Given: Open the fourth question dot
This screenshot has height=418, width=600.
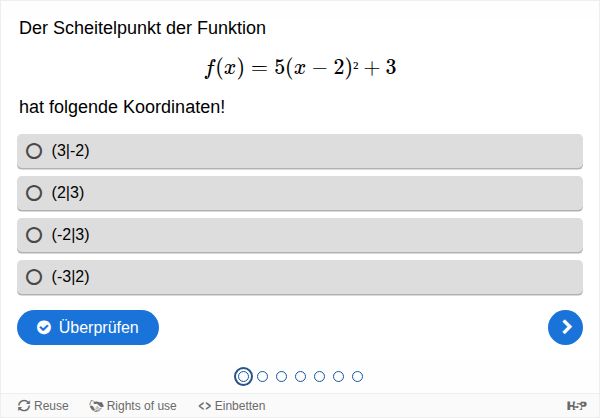Looking at the screenshot, I should tap(300, 376).
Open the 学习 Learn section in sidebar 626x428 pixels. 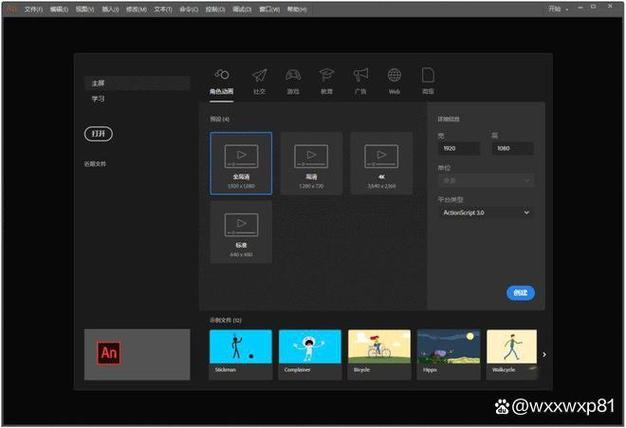(x=98, y=99)
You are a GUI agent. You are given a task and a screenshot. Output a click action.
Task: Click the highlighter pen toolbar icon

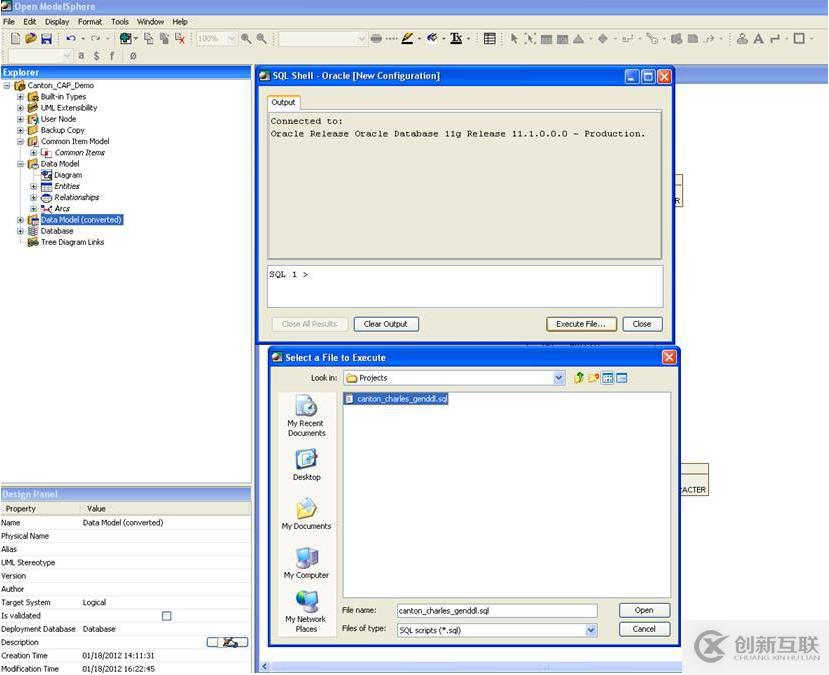pos(408,37)
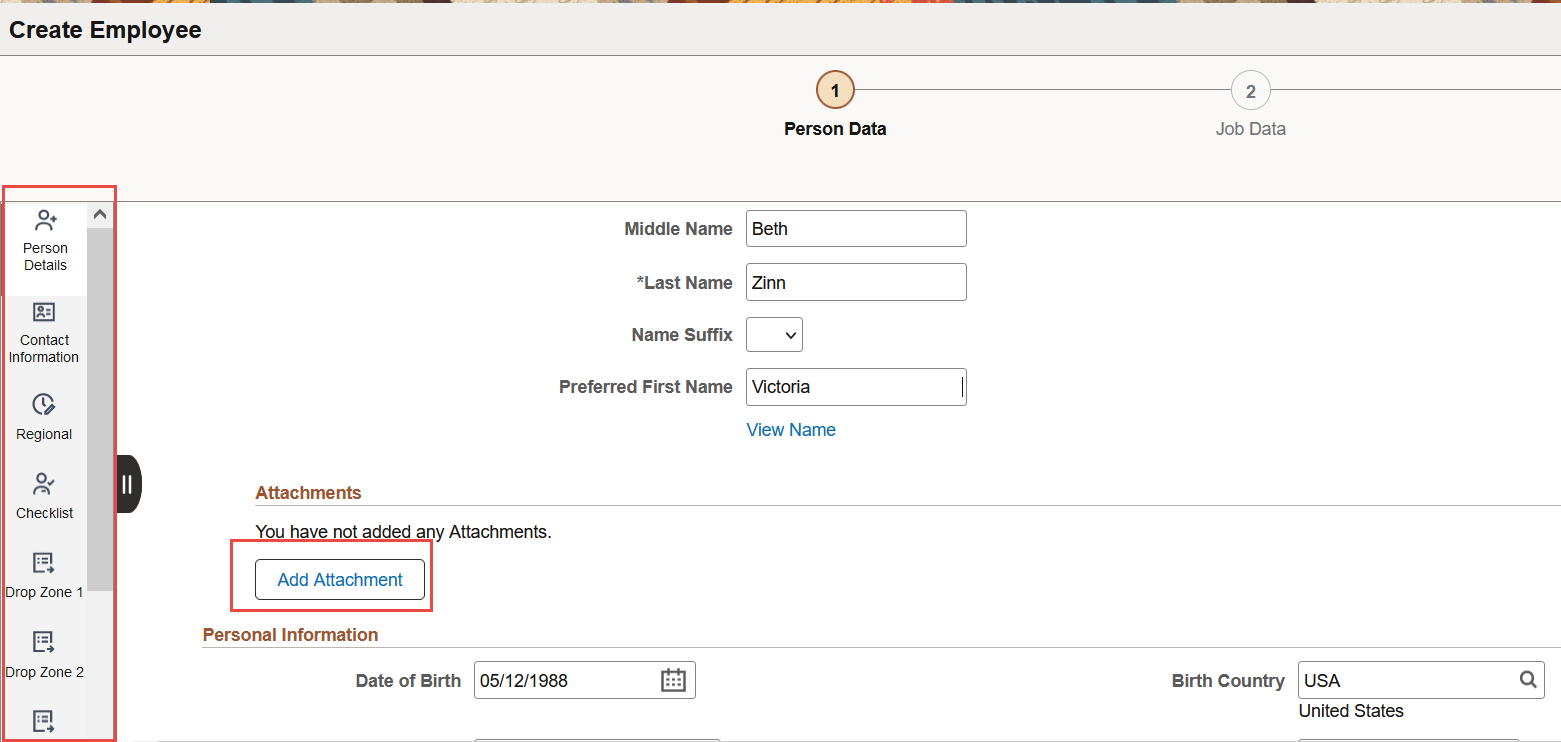Viewport: 1561px width, 742px height.
Task: Click the Preferred First Name field
Action: pyautogui.click(x=856, y=387)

▸ ACTIVITY: Once the line with "You are a GUI" is found, write out that line and every later line of the listing above exactly, through the last one, and skip any pictures.

▸ SOLUTION TO THIS PROBLEM:
You are a GUI agent. You are given a task and a screenshot. Output a click action.
Task: Click the highlighter pen toolbar icon

pos(408,37)
Viewport: 1561px width, 742px height.
Task: Click the Preferred First Name field
Action: pyautogui.click(x=856, y=387)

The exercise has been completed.